What is required
Could you return every one of the following entries word for word, leaving nothing out?

(Entries contained in a dataset)
§

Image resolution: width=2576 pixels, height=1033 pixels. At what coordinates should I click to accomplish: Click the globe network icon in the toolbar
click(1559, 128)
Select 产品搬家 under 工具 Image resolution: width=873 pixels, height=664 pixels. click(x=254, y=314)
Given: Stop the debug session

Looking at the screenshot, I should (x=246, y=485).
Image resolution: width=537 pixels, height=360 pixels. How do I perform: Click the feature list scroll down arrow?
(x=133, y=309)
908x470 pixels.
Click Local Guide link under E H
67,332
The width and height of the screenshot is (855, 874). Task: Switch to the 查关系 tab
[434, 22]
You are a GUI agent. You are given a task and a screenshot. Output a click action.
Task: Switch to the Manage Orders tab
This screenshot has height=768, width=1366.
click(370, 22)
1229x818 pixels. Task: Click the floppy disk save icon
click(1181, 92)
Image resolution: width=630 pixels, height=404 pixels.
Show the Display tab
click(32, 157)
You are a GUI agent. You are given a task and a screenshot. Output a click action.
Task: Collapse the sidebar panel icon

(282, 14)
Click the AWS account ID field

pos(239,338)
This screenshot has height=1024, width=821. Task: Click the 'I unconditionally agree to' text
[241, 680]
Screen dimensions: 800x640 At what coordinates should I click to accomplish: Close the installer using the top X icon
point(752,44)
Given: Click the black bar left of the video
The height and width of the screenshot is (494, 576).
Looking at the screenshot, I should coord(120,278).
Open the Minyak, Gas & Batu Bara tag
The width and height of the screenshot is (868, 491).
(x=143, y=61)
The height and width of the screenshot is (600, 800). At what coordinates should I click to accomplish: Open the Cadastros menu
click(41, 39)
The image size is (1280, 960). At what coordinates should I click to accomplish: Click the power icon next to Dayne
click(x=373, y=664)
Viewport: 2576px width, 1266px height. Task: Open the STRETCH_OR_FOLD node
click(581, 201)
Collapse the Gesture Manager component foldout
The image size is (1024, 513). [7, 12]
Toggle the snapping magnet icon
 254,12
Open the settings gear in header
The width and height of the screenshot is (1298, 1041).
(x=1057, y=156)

§

Output below
Image resolution: width=2576 pixels, height=1033 pixels. At what coordinates should I click to accomplish: Click the globe network icon in the toolbar
click(1559, 128)
Select 产品搬家 under 工具 Image resolution: width=873 pixels, height=664 pixels. click(x=254, y=314)
Given: Stop the debug session

Looking at the screenshot, I should (x=246, y=485).
Image resolution: width=537 pixels, height=360 pixels. How do I perform: Click the feature list scroll down arrow?
(x=133, y=309)
908x470 pixels.
Click Local Guide link under E H
67,332
The width and height of the screenshot is (855, 874). Task: Switch to the 查关系 tab
[434, 22]
You are a GUI agent. You are given a task and a screenshot. Output a click action.
Task: Switch to the Manage Orders tab
This screenshot has height=768, width=1366.
click(370, 22)
1229x818 pixels. Task: Click the floppy disk save icon
click(1181, 92)
Image resolution: width=630 pixels, height=404 pixels.
Show the Display tab
click(32, 157)
You are a GUI agent. You are given a task and a screenshot. Output a click action.
Task: Collapse the sidebar panel icon

(282, 14)
Click the AWS account ID field

pos(239,338)
This screenshot has height=1024, width=821. Task: Click the 'I unconditionally agree to' text
[241, 680]
Screen dimensions: 800x640 At what coordinates should I click to accomplish: Close the installer using the top X icon
point(752,44)
Given: Click the black bar left of the video
The height and width of the screenshot is (494, 576).
Looking at the screenshot, I should coord(120,278).
Open the Minyak, Gas & Batu Bara tag
The width and height of the screenshot is (868, 491).
(x=143, y=61)
The height and width of the screenshot is (600, 800). At what coordinates should I click to accomplish: Open the Cadastros menu
click(41, 39)
The image size is (1280, 960). At what coordinates should I click to accomplish: Click the power icon next to Dayne
click(x=373, y=664)
Viewport: 2576px width, 1266px height. Task: Open the STRETCH_OR_FOLD node
click(581, 201)
Collapse the Gesture Manager component foldout
The image size is (1024, 513). [7, 12]
Toggle the snapping magnet icon
 254,12
Open the settings gear in header
The width and height of the screenshot is (1298, 1041).
(x=1057, y=156)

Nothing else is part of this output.